## ACTION ITEM:
Print the stretch of the gua sha article from "If you’re not" through "when practiced appropriately.", word for word.

Pre-Workout Gua Sha for Gains

I love talking about the little nuances of strength training. I’m really big on the details, and I believe they can make a big difference! In this article, I want to focus on one aspect of my preworkout ritual and warmup: gua sha.

If you’re not already familiar with gua sha , I highly suggest that you start by watching the video above. But basically, gua sha is a form of instrument-assisted soft tissue mobilization, or IASTM, that has been practiced in Eastern cultures for centuries. At a high level, it simply involves scraping the target muscle with a specialized tool, like the Echo from Sidekick Tools (linked in the video above). However, unlike other forms of IASTM like Graston, gua sha is a bit gentler (and doesn’t require an expensive certification). That makes it a useful pre-training modality, when practiced appropriately.

Why Gua Sha Works Before Training

In theory, gua sha can help to heal a variety of physical maladies by loosening muscle fascia. This is a very similar mechanism to that associated with trigger point therapy or ART, foam rolling, and similar soft tissue modalities. However, while foam rolling and ART can be pretty intense, uncomfortable forms of pre- or rehab, gua sha generally requires just light or moderate pressure to be effective. While it’s still going to help bring blood flow to the treated area, it won’t beat you up or wear you out like the former examples might.

“Light to moderate pressure” is key when using gua sha prior to training. Too much pressure, especially when applied with metal tools, can be detrimental or distracting, and require a day or more of rest before the treated muscle feels 100%. If you’ve received gua sha therapy from a professional practitioner, you may have experienced the mottled bruising, or petechiae, that looks kind of like a rash.

That’s not what we want prior to training, although you still may experience some light, temporary discoloration of the skin even with light pressure.

There’s another caveat: while gua sha is a great component of a proper strength-training warmup, it’s not sufficient in and of itself. Make sure to complement your gua sha practice with a light cardiovascular warmup, and a movement-specific warmup, in addition to any other warmup techniques you find helpful (such as dynamic stretching).

How to Perform Preworkout Gua Sha

The good thing about gua sha is that finding the proper tools to use is probably the hardest part. I prefer to use the Sidekick Echo, as I mentioned above, because its shape fits my body well, and the non-stick sides help me to apply the proper amount of pressure even when my hands are greasy from applying liniment or cream before treatment. But you don’t need a fancy tool — honestly, a butter knife can work, or even a $25 jade piece set from Amazon (just be careful not to drop it)!

## MATERIAL PROVIDED:

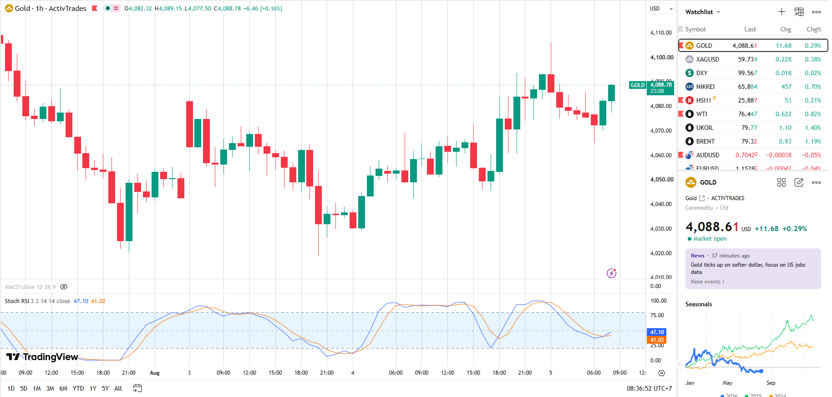Expand More events link

click(707, 282)
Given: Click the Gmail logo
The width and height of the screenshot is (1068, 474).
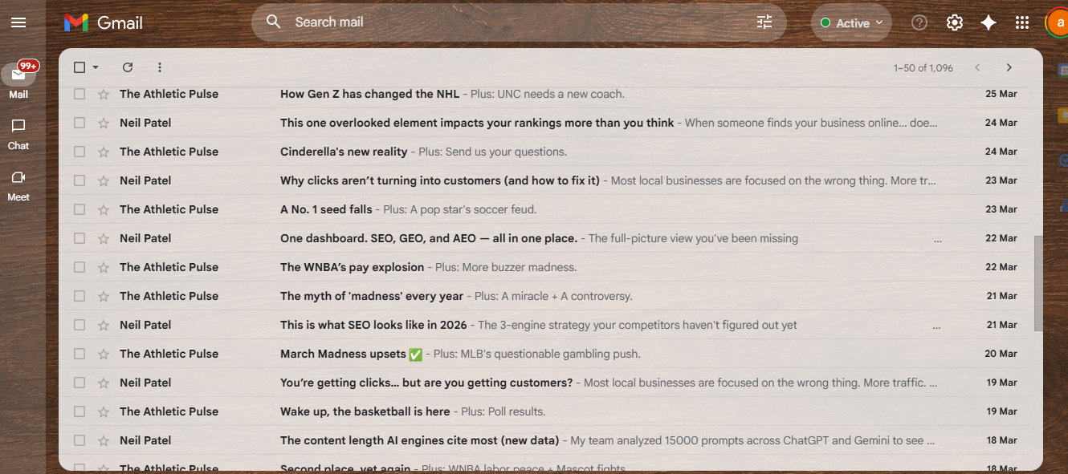Looking at the screenshot, I should pos(103,22).

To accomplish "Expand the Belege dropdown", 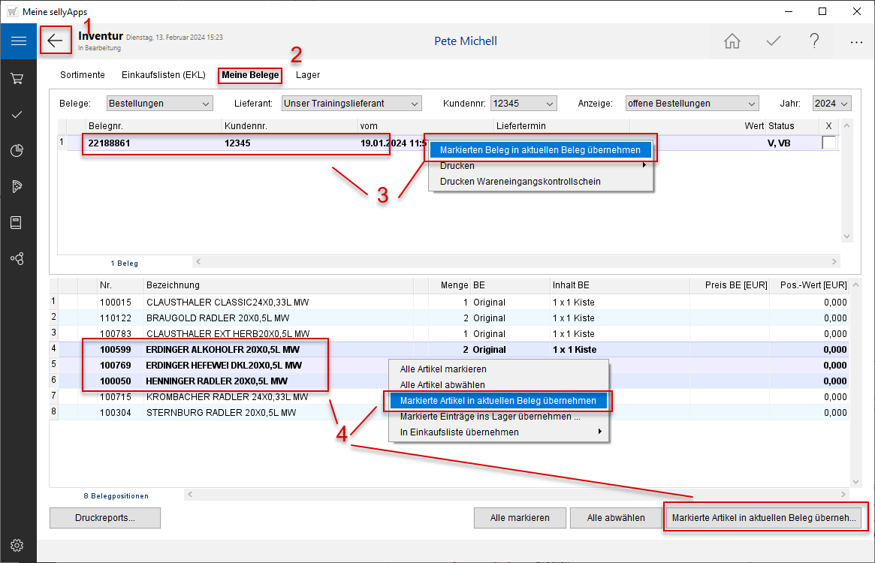I will [159, 104].

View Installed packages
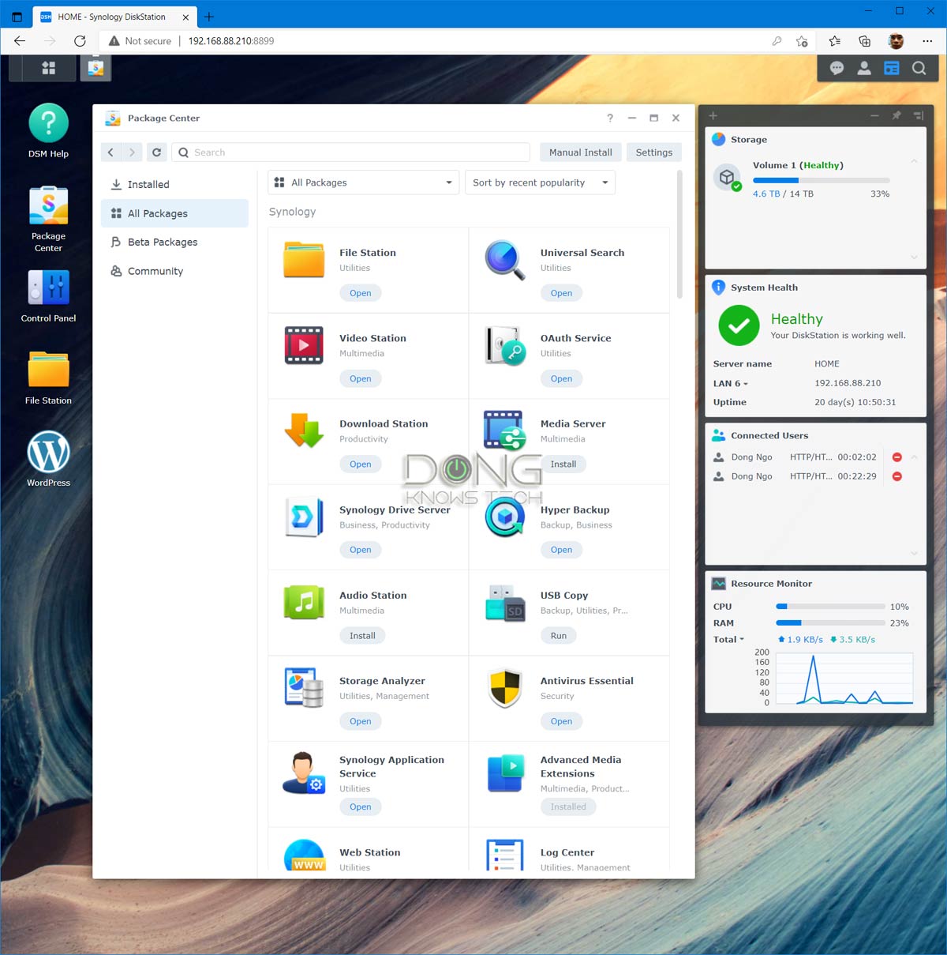(x=146, y=184)
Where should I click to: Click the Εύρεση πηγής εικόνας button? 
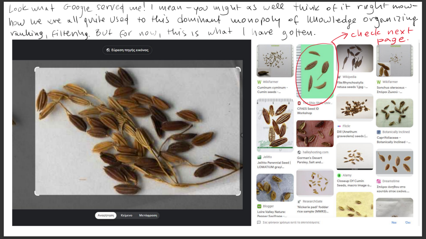pos(127,50)
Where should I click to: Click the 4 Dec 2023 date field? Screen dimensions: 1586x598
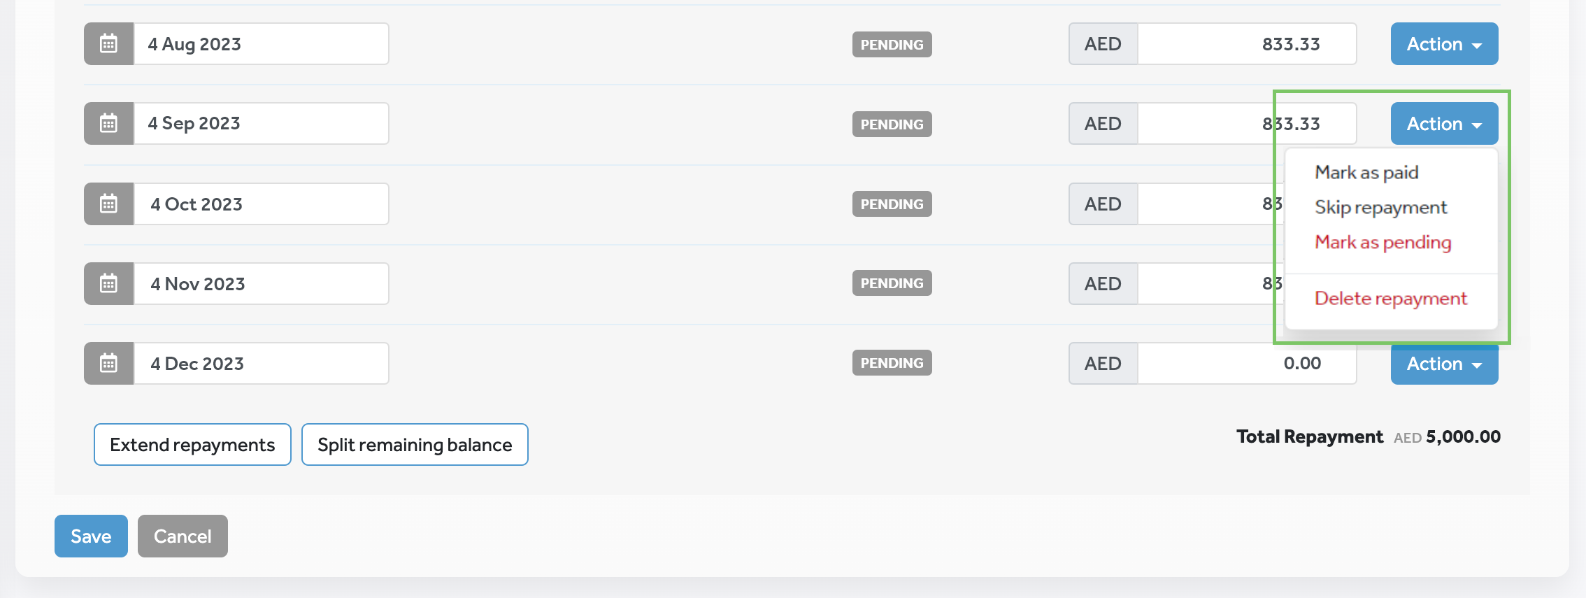point(261,363)
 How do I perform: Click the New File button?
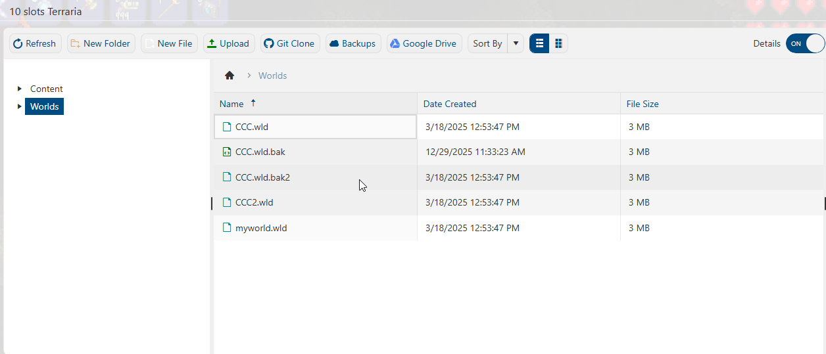pyautogui.click(x=168, y=43)
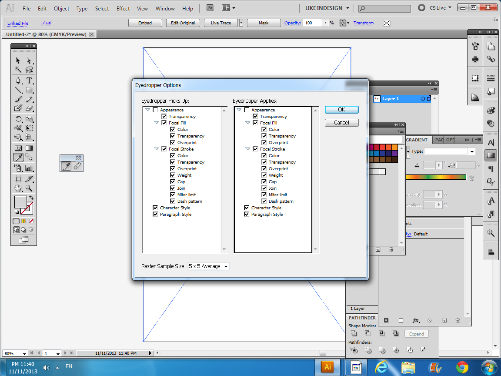Click the Illustrator icon in the taskbar

click(x=327, y=367)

## SOLUTION TO THE PROBLEM:
If you’re not already familiar with gua sha , I highly suggest that you start by watching the video above. But basically, gua sha is a form of instrument-assisted soft tissue mobilization, or IASTM, that has been practiced in Eastern cultures for centuries. At a high level, it simply involves scraping the target muscle with a specialized tool, like the Echo from Sidekick Tools (linked in the video above). However, unlike other forms of IASTM like Graston, gua sha is a bit gentler (and doesn’t require an expensive certification). That makes it a useful pre-training modality, when practiced appropriately.